**INSTRUCTIONS FOR THE TASK:**
Should a line below contain the word "Paripurna", report it.

━━━ RECORD EXCERPTS

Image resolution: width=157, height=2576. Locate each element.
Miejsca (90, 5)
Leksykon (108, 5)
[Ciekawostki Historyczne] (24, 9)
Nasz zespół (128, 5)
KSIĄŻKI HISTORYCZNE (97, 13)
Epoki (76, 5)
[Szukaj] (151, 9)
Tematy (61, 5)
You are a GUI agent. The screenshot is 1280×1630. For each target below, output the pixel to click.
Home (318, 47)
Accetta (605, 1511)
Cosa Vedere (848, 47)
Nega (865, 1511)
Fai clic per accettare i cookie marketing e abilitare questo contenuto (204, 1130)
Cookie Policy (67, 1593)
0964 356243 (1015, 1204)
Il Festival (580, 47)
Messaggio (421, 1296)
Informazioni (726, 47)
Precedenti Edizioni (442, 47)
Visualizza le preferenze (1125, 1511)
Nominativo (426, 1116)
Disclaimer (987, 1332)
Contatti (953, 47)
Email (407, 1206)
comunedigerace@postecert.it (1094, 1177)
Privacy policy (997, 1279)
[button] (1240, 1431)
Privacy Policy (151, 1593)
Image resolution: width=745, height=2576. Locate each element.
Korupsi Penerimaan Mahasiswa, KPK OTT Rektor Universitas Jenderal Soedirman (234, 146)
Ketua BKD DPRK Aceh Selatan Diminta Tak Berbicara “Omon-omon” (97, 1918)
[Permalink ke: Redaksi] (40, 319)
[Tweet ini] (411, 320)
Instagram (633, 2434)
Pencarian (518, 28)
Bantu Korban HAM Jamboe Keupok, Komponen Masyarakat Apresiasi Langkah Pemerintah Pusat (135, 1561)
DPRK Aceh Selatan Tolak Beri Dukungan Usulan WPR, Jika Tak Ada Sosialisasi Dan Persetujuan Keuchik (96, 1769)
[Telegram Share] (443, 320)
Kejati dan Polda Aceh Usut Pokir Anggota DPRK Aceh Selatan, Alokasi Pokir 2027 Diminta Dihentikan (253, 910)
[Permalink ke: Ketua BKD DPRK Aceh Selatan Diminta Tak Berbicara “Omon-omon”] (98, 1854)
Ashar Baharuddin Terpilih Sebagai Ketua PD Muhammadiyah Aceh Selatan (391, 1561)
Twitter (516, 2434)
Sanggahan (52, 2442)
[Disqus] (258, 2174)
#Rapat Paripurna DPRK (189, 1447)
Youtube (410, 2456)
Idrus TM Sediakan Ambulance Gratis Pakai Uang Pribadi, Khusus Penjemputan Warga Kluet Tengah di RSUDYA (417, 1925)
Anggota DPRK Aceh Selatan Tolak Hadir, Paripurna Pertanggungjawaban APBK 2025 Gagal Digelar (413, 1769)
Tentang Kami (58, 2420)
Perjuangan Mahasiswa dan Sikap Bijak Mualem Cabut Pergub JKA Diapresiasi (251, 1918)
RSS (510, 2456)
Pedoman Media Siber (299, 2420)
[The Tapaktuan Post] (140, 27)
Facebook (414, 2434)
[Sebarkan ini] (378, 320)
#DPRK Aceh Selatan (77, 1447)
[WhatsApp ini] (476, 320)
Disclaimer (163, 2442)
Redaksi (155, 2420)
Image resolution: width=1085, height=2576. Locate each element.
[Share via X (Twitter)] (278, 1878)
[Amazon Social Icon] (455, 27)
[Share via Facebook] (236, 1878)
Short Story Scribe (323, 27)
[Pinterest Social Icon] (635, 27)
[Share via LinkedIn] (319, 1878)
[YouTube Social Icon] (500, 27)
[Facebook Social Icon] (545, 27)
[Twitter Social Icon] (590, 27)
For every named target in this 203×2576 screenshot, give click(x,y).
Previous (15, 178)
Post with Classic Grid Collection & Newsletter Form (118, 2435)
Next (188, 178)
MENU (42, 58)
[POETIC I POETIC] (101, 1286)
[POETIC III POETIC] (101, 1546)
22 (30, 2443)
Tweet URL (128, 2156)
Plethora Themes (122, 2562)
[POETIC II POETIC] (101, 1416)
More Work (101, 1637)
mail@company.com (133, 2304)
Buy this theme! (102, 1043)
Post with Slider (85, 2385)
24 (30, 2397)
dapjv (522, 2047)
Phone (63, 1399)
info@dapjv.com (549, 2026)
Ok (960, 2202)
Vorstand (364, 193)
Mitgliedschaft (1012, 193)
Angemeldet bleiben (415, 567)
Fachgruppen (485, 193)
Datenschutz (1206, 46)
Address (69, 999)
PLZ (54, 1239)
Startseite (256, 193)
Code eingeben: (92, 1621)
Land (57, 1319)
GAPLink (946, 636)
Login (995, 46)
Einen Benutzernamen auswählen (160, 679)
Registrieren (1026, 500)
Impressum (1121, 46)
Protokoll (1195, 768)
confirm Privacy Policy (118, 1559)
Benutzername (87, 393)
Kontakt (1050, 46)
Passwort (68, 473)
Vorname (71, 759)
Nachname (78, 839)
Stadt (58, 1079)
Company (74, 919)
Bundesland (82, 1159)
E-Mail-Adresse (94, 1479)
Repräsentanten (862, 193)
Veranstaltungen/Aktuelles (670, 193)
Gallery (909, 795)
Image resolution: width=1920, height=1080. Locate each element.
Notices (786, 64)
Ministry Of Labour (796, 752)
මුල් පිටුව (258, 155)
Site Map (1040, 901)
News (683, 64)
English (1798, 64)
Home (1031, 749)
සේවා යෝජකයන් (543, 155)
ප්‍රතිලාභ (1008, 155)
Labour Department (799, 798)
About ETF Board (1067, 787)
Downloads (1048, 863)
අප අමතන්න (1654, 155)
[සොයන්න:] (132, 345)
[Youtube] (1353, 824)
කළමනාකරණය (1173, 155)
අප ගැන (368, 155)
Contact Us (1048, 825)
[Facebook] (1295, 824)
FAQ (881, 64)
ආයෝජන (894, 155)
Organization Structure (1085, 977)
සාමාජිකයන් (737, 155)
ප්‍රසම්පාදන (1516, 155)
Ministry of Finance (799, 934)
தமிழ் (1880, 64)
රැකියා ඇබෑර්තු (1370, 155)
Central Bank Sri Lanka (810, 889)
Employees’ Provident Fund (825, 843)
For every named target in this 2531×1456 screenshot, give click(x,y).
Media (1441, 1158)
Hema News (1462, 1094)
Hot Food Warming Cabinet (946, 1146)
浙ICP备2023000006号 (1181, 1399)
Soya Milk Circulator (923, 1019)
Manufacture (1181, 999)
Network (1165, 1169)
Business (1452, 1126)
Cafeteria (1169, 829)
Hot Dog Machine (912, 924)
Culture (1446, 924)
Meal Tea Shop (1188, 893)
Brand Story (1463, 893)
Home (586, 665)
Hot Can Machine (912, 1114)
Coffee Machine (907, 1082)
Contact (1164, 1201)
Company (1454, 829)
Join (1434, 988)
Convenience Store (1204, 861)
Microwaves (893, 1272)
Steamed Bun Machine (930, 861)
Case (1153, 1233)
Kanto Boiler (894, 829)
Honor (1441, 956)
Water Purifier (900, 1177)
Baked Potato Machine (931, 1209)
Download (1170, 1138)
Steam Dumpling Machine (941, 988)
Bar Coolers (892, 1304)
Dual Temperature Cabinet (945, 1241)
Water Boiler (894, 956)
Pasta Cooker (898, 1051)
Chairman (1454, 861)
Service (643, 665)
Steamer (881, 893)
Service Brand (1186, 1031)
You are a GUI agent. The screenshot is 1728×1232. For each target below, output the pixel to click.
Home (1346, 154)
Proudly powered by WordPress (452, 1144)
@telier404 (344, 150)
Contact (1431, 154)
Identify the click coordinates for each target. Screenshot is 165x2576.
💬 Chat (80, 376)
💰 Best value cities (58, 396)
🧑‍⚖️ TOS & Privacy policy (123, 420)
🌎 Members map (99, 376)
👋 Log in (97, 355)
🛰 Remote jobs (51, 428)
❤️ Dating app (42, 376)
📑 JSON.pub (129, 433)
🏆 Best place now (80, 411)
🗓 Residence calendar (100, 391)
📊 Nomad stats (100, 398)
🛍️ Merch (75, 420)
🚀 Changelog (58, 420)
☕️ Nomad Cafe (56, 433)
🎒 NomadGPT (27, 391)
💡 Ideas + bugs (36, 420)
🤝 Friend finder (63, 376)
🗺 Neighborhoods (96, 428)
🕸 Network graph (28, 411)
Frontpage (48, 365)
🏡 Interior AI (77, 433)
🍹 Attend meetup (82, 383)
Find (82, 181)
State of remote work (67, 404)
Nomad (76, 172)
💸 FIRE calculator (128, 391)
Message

━━━━━━

**ANSWER TO THE PROBLEM:**
#Rapat Paripurna DPRK (189, 1447)
Anggota DPRK Aceh Selatan Tolak Hadir, Paripurna Pertanggungjawaban APBK 2025 Gagal Digelar (413, 1769)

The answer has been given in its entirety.